- [What you will do]:
- 1) In the records, copy word for word the lines from the one that has "Task: Click the western blot gel lane image" through the one that has "Image resolution: width=764", including both.
- 2) Continue the forum thread about the cigar haul, starting right after its last post.

───── Passage given

# My last pre-SCHIP cigar haul



## Acesfull (Dec 9, 2007)

Well here it is... sadly, my last pre-SCHIP cbid haul... but i think its one of my best hauls. It has some variety to it. A box of Padilla 1932, Mi Barrio, Verdadero Organics, Man O War, and 3 Gurkha Louis the XIII Tubos

I would like to thank my mom for sending these pictures to me giving me something to look forward to when I get home


----------



## fiddlegrin (Feb 8, 2009)

Sweet! Good going Aces!

I trust you trained her properly on humi/coolador maintainence?


----------



## Acesfull (Dec 9, 2007)

oh yeah she was briefed before I left and she knows to inspect the boxes for damage/mold when they come in.. thats why she takes the pics and sends them to me as well.. she sends lots more so i can take a look too but i just resize a few and post them to share


----------



## zitro_joe (Oct 6, 2008)

Wow, that is nice! When is your tour over?


----------



## tx_tuff (Jun 16, 2007)

Yeah that is a great haul for sure! And just in case you didn't know, those are the New 1932s. I smoked one the other day and it was very good. Damn your making my mouth water LOL


----------



## Acesfull (Dec 9, 2007)

I got a little under two months left before I return home.. I've heard awesome things about the new 1932s that box was an impulse buy. I did a QB for $120 on cbid, I already had 20 robustos at home that I picked up off of a Joe's Daily for $80 so I got 45 of them at home. I sure as hell hope they are good because I haven't had one yet lol.

──────────
───── Dataset

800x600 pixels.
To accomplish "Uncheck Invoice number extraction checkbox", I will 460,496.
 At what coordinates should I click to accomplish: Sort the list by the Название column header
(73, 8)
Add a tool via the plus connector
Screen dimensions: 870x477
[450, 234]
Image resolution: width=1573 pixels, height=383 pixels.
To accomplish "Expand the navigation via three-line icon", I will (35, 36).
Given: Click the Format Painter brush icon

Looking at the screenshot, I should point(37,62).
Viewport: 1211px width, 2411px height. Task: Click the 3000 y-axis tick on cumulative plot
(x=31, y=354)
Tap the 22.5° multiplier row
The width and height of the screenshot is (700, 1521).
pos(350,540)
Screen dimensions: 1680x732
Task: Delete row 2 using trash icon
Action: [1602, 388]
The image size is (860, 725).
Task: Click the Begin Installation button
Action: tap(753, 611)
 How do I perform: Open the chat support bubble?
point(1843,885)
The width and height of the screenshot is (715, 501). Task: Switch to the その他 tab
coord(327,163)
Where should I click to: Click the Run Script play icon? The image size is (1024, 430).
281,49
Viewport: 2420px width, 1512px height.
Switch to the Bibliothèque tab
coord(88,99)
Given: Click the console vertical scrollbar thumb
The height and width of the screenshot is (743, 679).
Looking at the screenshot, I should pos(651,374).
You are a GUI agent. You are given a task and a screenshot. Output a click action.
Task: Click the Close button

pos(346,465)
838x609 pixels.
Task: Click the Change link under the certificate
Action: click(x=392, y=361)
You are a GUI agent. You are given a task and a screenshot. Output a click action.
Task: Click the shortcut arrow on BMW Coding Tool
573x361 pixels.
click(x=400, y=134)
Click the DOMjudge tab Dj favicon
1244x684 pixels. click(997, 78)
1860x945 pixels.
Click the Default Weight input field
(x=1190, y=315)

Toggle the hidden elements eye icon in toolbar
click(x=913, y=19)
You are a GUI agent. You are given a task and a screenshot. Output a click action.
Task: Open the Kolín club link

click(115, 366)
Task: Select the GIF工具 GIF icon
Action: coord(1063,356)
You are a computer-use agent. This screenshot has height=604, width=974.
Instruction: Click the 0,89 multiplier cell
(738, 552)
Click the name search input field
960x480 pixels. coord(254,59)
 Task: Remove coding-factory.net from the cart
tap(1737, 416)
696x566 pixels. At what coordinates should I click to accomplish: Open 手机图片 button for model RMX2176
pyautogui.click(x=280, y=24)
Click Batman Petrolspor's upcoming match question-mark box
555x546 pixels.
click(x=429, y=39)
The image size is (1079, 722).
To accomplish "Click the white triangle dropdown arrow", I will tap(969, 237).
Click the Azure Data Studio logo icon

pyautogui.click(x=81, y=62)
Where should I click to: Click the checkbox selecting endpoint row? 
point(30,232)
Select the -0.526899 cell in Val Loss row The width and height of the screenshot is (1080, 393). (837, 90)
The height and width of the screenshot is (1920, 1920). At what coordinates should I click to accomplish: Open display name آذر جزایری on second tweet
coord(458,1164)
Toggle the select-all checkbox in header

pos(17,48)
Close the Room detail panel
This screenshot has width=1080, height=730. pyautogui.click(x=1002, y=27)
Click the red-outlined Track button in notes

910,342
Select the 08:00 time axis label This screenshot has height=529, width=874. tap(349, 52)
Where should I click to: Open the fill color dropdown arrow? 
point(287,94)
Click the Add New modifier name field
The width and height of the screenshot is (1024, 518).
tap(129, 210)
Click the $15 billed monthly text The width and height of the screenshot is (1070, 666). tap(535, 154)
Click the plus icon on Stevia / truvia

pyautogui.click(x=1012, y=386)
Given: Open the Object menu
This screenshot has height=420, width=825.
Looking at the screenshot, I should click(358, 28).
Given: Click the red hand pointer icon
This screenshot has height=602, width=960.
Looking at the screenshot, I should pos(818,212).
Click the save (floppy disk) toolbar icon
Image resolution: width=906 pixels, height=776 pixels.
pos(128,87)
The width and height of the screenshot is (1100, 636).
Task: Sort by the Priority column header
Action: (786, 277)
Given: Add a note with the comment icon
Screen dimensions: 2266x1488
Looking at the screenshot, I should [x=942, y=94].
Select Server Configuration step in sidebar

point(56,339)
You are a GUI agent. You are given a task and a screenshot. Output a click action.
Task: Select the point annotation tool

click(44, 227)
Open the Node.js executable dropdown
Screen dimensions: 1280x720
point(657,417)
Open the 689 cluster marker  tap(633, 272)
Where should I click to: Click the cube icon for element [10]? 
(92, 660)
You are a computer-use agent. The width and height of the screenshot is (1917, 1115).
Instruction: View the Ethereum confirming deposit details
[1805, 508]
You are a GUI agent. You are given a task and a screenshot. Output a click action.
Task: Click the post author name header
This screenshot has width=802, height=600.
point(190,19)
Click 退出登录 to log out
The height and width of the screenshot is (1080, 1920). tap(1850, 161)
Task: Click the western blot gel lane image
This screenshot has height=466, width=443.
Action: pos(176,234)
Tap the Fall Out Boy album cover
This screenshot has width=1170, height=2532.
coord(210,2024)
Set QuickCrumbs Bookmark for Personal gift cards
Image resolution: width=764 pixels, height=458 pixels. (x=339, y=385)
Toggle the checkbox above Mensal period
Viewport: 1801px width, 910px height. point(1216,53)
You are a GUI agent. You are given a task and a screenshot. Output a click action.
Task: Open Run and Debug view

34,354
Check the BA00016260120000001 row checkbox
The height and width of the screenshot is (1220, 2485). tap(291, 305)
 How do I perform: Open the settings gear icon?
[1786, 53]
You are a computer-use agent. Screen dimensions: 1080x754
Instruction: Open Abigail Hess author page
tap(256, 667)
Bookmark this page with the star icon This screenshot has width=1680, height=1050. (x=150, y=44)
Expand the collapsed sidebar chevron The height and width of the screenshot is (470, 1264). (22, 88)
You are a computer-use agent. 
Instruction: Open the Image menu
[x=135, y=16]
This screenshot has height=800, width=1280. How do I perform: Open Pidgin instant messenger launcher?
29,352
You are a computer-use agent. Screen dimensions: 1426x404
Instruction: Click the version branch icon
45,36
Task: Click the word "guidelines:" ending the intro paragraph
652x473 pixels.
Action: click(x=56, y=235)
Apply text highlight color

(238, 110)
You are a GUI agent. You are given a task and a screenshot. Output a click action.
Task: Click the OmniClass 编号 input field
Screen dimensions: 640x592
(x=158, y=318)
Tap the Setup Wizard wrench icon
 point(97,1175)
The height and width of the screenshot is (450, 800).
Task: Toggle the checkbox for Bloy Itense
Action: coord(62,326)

──────────

- [Task-by-task answers]:
- 1)
Task: Click the western blot gel lane image
This screenshot has height=466, width=443.
Action: pos(176,234)
Tap the Fall Out Boy album cover
This screenshot has width=1170, height=2532.
coord(210,2024)
Set QuickCrumbs Bookmark for Personal gift cards
Image resolution: width=764 pixels, height=458 pixels. (x=339, y=385)

- 2)
----------



## azpostal (Jul 12, 2008)

Excellent haul! I agree 100% those new 1932's are great, i also think those Man O War are pretty good also.


----------



## Buddha024 (Jul 31, 2008)

Wow, and I thought my shipment coming today was pretty big. I'm not even sure I can post pics of it after seeing this. Very very nice. Be safe.

:ss :w :ss


----------



## stanthetaxman (Oct 10, 2005)

Nice to "see" you Nick!


----------



## Strick (Aug 21, 2008)

Man, Nice haul those are all tasty...I think it's break time...


----------



## Acesfull (Dec 9, 2007)

stanthetaxman said:


> Nice to "see" you Nick!


hey stan whats been going on bro


----------



## DBCcigar (Apr 24, 2008)

Awesome snag!

I've been wanting to try the Mi Barro, but nobody in Atlanta has them....


----------



## karmaz00 (Dec 5, 2007)

very nice haul


----------



## Bermac (Feb 9, 2009)

Great Haul!! I hope you make it home safe. I have friends in the Canadian military that I think about often.


----------



## mattbardi (Feb 6, 2009)

Nice haul! I love the man o wars. I've been really tempted by the 1932s as well but couldn't bring myself to pull the trigger on any of the deals. Let me know how they are


----------



## baddddmonkey (Oct 13, 2008)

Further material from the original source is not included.